Exercise objective: Put each line of the data below into a numbered list, leaving out the blank lines.

______

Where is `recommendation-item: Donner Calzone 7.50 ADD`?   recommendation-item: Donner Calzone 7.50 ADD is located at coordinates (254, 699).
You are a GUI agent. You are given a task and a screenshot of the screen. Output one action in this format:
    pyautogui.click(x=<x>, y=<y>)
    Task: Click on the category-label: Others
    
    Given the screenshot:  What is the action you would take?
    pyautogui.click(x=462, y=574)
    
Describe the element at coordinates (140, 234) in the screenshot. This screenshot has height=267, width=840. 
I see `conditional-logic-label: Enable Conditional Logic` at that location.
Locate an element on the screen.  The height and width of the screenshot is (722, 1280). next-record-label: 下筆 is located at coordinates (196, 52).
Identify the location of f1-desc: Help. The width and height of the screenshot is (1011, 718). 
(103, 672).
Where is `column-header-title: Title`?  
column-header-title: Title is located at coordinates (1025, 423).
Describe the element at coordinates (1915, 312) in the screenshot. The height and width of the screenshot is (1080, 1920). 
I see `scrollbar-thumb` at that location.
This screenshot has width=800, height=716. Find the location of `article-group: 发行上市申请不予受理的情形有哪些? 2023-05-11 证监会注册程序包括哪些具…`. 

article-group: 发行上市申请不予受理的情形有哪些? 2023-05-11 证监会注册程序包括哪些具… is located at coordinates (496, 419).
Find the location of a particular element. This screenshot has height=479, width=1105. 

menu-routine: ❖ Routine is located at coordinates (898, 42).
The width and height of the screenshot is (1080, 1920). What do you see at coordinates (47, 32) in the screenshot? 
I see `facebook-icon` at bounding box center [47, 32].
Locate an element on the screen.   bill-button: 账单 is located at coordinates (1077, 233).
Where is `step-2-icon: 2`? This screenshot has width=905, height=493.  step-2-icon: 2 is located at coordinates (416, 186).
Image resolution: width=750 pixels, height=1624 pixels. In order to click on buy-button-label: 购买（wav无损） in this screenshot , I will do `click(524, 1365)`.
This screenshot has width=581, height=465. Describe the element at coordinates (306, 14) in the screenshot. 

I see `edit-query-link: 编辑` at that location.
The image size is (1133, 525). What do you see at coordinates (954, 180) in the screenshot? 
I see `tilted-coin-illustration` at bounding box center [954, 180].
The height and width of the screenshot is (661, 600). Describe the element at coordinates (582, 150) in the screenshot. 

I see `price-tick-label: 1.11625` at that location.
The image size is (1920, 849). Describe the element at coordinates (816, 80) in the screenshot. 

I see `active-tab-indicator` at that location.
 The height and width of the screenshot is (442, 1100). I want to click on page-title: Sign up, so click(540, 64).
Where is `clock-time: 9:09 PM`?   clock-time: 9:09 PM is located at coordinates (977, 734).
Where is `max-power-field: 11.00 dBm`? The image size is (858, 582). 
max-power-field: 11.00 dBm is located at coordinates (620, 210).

______

Reply:
1. Where is `recommendation-item: Donner Calzone 7.50 ADD`?   recommendation-item: Donner Calzone 7.50 ADD is located at coordinates (254, 699).
2. You are a GUI agent. You are given a task and a screenshot of the screen. Output one action in this format:
3.     pyautogui.click(x=<x>, y=<y>)
4.     Task: Click on the category-label: Others
5.     Given the screenshot:  What is the action you would take?
6.     pyautogui.click(x=462, y=574)
7. Describe the element at coordinates (140, 234) in the screenshot. This screenshot has height=267, width=840. 
8. I see `conditional-logic-label: Enable Conditional Logic` at that location.
9. Locate an element on the screen.  The height and width of the screenshot is (722, 1280). next-record-label: 下筆 is located at coordinates (196, 52).
10. Identify the location of f1-desc: Help. The width and height of the screenshot is (1011, 718). 
11. (103, 672).
12. Where is `column-header-title: Title`?  
13. column-header-title: Title is located at coordinates (1025, 423).
14. Describe the element at coordinates (1915, 312) in the screenshot. The height and width of the screenshot is (1080, 1920). 
15. I see `scrollbar-thumb` at that location.
16. This screenshot has width=800, height=716. Find the location of `article-group: 发行上市申请不予受理的情形有哪些? 2023-05-11 证监会注册程序包括哪些具…`. 
17. article-group: 发行上市申请不予受理的情形有哪些? 2023-05-11 证监会注册程序包括哪些具… is located at coordinates (496, 419).
18. Find the location of a particular element. This screenshot has height=479, width=1105. 
19. menu-routine: ❖ Routine is located at coordinates (898, 42).
20. The width and height of the screenshot is (1080, 1920). What do you see at coordinates (47, 32) in the screenshot? 
21. I see `facebook-icon` at bounding box center [47, 32].
22. Locate an element on the screen.   bill-button: 账单 is located at coordinates (1077, 233).
23. Where is `step-2-icon: 2`? This screenshot has width=905, height=493.  step-2-icon: 2 is located at coordinates (416, 186).
24. Image resolution: width=750 pixels, height=1624 pixels. In order to click on buy-button-label: 购买（wav无损） in this screenshot , I will do `click(524, 1365)`.
25. This screenshot has width=581, height=465. Describe the element at coordinates (306, 14) in the screenshot. 
26. I see `edit-query-link: 编辑` at that location.
27. The image size is (1133, 525). What do you see at coordinates (954, 180) in the screenshot? 
28. I see `tilted-coin-illustration` at bounding box center [954, 180].
29. The height and width of the screenshot is (661, 600). Describe the element at coordinates (582, 150) in the screenshot. 
30. I see `price-tick-label: 1.11625` at that location.
31. The image size is (1920, 849). Describe the element at coordinates (816, 80) in the screenshot. 
32. I see `active-tab-indicator` at that location.
33.  The height and width of the screenshot is (442, 1100). I want to click on page-title: Sign up, so click(540, 64).
34. Where is `clock-time: 9:09 PM`?   clock-time: 9:09 PM is located at coordinates (977, 734).
35. Where is `max-power-field: 11.00 dBm`? The image size is (858, 582). 
36. max-power-field: 11.00 dBm is located at coordinates (620, 210).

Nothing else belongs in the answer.